Sezione del documento:
==============================
Massima

In materia di protezione internazionale, è inammissibile il ricorso per cassazione volto a sindacare l’apprezzamento di fatto del giudice di merito sulla credibilità del racconto del richiedente asilo e sull’assenza di una situazione di violenza generalizzata nel paese d’origine. Per il riconoscimento della protezione umanitaria, non sono sufficienti mere allegazioni sulle condizioni generali del paese di provenienza, essendo richiesta la prova di una specifica e personale condizione di vulnerabilità del richiedente.

Supporto alla lettura

PROTEZIONE INTERNAZIONALE

La protezione internazionale è la categoria generale delle figure del diritto di asilo, che l’art. 10 Cost. riconosce allo straniero che nel suo Paese non può esercitare le libertà democratiche garantite dalla Costituzione italiana.
==============================
Istruzioni:
A - Ricopia il testo sulla protezione internazionale partendo da "In materia di" e finendo con "dalla Costituzione italiana.".
B - Secondo il testo sulla protezione internazionale, perché le sole allegazioni sulle condizioni generali del paese di provenienza non bastano per ottenere la protezione umanitaria? Rispondi in una o due frasi.
C - Per favore, prosegui il testo sulla protezione internazionale dal punto in cui si interrompe.
Le righe riportate qui non hanno alcun ruolo in questo lavoro.

Dati di origine:
==============================
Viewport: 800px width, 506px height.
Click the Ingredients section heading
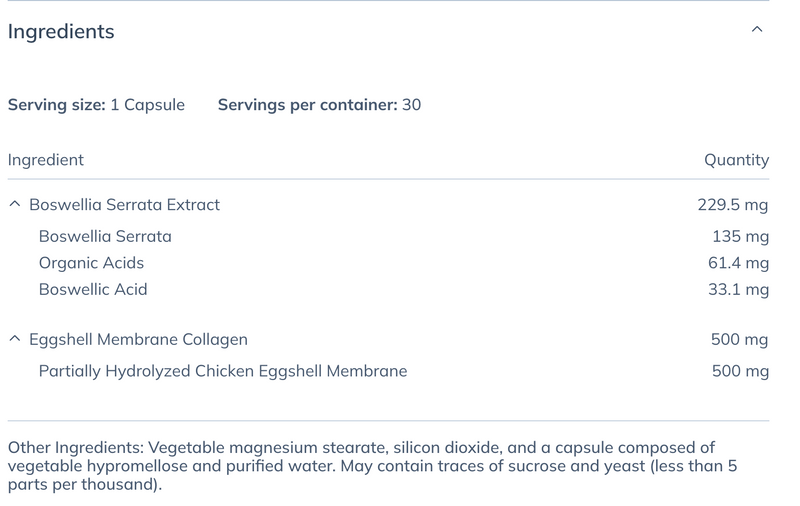[61, 32]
==============================
Risposte:
A -
In materia di protezione internazionale, è inammissibile il ricorso per cassazione volto a sindacare l’apprezzamento di fatto del giudice di merito sulla credibilità del racconto del richiedente asilo e sull’assenza di una situazione di violenza generalizzata nel paese d’origine. Per il riconoscimento della protezione umanitaria, non sono sufficienti mere allegazioni sulle condizioni generali del paese di provenienza, essendo richiesta la prova di una specifica e personale condizione di vulnerabilità del richiedente.

Supporto alla lettura

PROTEZIONE INTERNAZIONALE

La protezione internazionale è la categoria generale delle figure del diritto di asilo, che l’art. 10 Cost. riconosce allo straniero che nel suo Paese non può esercitare le libertà democratiche garantite dalla Costituzione italiana.

B - Non bastano perché per il riconoscimento della protezione umanitaria serve la prova di una specifica e personale condizione di vulnerabilità del richiedente.

C -
Il nostro sistema prevede tre figure di protezione:

  • status di rifugiato: riguarda il cittadino straniero il quale, per il timore fondato di essere perseguitato per motivi di razza, religione, nazionalità, appartenenza ad un determinato gruppo sociale o opinione politica, si trova fuori dal territorio del Paese di cui ha la cittadinanza e non può, o non vuole, avvalersi della protezione di tale Paese, oppure apolide che si trova fuori dal territorio nel quale aveva precedentemente la dimora abituale per le medesime ragioni sopra esposte e non può, o non vuole, farvi ritorno (nell’ambito di tali forme di persecuzione, sono state ricomprese alcune specifiche ipotesi fra cui la condizione degli omosessuali incriminati o a rischio di incriminazione perché nei loro Paesi gli atti omosessuali sono reato; la condizione delle donne a rischio di mutilazioni genitali femminili; la condizione dei fedeli di pratiche religiose proibite);
  • protezione sussidiaria:  concerne il cittadino straniero che non possiede i requisiti per essere riconosciuto come rifugiato ma nei cui confronti sussistono fondati  motivi di ritenere che, se ritornasse nel Paese di origine, o, nel caso di un apolide, se ritornasse nel Paese nel quale aveva precedentemente la dimora abituale, correrebbe il rischio effettivo di subire un grave danno, da individuarsi nella condanna a morte o nell’esecuzione della pena di morte, oppure nella tortura o altra forma di pena o trattamento inumano o degradante oppure, infine, nella minaccia grave e individuale alla vita o alla persona derivante da violenza indiscriminata in situazioni di conflitto armato interno o internazionale;
  • protezione umanitaria: non è uno status, è prevista da leggi nazionali che attuano il suggerimento europeo di proteggere persone in stato di vulnerabilità, per le quali sussistano gravi motivi umanitari (es. le ipotesi di minori non accompagnati; persone a rischio di epidemie nel proprio Paese; persone provenienti da paesi in cui vi è un conflitto armato non così grave da giustificare la protezione sussidiaria; richiedenti che, avendo in attesa della decisione sulla domanda avuto modo di inserirsi stabilmente nella società nazionale, non vanno sradicate dal nuovo contesto di vita).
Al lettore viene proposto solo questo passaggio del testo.